On January 2, 1984, Michigan lost to Auburn, 9–7, in the 1984 Sugar Bowl, played before a crowd of 77,893 at the Louisiana Superdome in New Orleans. Michigan took the lead on a four-yard touchdown run by Steve Smith in the first quarter.  Michigan was unable to score again, and Auburn came back on three field goals by Al Del Greco. Del Greco's final field goal occurred with 23 seconds remaining in the game. Bo Jackson rushed for 130 yards on 22 carries and was selected as the game's most valuable player.

Award season
Two Michigan players received first-team honors on the 1983 All-America team:
 Offensive guard Stefan Humphries received first-team honors from the Football Writers Association of America, United Press International, and The Sporting News. He also received second-team honors from the Associated Press, Gannett News Service, and Newspaper Enterprise Association. 
 Center Tom Dixon received first-team honors from the American Football Coaches Association, Associated Press, and The Sporting News.
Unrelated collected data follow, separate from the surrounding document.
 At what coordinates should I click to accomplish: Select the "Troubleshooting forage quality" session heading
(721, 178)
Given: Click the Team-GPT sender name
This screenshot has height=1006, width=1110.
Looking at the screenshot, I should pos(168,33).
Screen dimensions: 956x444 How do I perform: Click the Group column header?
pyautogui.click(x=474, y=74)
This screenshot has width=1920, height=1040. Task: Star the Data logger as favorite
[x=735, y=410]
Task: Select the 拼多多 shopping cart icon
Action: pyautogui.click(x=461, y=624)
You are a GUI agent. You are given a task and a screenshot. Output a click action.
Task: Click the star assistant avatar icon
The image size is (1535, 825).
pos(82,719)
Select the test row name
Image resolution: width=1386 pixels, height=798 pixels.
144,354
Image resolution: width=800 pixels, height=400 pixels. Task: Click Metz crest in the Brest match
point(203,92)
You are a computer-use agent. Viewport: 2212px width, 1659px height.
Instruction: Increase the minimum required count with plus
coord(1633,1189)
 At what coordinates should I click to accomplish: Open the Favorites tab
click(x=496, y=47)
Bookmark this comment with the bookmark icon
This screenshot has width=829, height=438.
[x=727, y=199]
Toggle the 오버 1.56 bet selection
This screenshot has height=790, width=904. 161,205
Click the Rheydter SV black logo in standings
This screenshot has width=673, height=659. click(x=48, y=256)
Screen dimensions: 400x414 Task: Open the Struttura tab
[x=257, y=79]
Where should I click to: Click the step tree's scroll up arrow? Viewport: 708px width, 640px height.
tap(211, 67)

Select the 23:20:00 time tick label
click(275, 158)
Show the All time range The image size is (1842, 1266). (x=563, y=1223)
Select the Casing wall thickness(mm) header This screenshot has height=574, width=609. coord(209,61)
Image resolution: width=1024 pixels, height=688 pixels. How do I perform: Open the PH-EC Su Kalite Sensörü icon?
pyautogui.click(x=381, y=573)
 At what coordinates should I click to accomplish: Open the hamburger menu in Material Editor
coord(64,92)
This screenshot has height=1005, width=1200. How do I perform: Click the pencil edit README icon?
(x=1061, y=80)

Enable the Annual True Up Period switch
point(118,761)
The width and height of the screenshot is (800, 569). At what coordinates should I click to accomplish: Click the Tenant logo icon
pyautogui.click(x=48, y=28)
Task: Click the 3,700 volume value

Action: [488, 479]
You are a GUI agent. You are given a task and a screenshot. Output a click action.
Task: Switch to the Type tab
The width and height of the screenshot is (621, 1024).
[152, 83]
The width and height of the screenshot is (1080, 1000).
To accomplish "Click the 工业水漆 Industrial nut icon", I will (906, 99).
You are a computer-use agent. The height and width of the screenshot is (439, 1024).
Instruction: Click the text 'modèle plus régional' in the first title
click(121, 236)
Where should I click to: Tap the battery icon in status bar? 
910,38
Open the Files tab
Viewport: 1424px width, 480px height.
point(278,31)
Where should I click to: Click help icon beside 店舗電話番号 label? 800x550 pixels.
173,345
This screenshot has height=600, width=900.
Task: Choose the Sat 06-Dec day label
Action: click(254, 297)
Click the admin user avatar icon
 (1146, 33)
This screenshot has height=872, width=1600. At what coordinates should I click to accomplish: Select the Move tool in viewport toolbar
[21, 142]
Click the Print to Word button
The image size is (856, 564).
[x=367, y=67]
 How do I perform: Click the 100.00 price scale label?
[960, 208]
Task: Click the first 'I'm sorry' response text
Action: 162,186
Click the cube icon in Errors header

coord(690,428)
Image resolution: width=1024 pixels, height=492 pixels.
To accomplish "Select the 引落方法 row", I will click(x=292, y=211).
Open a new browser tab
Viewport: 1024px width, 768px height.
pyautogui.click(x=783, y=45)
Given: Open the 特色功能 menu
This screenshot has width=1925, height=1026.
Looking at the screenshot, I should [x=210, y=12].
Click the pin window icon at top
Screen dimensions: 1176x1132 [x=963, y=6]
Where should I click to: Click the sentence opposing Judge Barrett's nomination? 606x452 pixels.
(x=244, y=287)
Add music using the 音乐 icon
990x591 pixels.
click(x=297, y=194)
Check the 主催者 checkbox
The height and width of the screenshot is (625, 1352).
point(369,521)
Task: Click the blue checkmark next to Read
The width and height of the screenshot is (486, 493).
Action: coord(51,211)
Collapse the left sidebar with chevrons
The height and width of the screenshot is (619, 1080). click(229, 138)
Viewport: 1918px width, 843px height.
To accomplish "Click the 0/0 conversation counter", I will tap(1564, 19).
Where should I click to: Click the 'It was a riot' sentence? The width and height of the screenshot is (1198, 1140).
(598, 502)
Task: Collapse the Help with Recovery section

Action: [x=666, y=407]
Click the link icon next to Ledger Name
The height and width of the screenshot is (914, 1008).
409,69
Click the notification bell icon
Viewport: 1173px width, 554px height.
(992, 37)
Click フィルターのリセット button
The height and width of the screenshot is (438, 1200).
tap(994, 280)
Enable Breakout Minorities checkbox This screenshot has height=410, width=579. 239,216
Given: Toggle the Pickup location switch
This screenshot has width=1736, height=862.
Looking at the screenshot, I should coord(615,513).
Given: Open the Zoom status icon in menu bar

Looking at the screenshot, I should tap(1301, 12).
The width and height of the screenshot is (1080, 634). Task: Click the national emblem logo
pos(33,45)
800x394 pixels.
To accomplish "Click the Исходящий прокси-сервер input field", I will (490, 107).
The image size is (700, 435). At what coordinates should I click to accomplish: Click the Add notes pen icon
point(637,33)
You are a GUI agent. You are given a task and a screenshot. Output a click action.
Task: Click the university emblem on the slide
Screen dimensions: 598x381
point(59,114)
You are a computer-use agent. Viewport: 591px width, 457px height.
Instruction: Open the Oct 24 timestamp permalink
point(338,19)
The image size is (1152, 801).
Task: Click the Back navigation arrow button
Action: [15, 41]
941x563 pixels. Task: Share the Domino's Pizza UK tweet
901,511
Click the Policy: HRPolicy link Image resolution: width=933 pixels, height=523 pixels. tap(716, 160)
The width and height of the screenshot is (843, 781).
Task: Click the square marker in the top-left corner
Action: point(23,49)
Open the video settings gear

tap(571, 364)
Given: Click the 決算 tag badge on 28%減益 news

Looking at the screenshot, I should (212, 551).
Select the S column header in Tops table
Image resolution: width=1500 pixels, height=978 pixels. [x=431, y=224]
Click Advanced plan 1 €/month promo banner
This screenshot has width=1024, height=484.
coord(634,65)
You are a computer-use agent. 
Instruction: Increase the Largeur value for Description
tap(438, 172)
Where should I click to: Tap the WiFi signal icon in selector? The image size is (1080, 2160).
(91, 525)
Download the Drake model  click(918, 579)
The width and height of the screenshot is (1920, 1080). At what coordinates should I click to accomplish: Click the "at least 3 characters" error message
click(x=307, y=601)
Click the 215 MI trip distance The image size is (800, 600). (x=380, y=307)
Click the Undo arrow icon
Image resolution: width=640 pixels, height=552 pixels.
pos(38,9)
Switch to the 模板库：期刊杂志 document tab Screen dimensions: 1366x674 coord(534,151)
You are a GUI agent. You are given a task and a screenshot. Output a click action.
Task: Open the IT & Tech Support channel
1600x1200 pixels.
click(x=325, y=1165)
Six Michigan players received first-team honors from the Associated Press (AP) and/or United Press International (UPI) on the 1983 All-Big Ten Conference football team: offensive guard Stefan Humphries (AP-1, UPI-1), center Tom Dixon (AP-1, UPI-1), placekicker Bob Bergeron (AP-1), defensive lineman Kevin Brooks (AP-2, UPI-1), defensive lineman Al Sincich (AP-1, UPI-2), and defensive back Evan Cooper (AP-1, UPI-2). Four others received second-team honors: linebacker Mike Mallory (AP-2, UPI-2); linebacker Carlton Rose (AP-2, UPI-2); running back Rick Rogers (UPI-2); and offensive guard Jerry Diorio (AP-2).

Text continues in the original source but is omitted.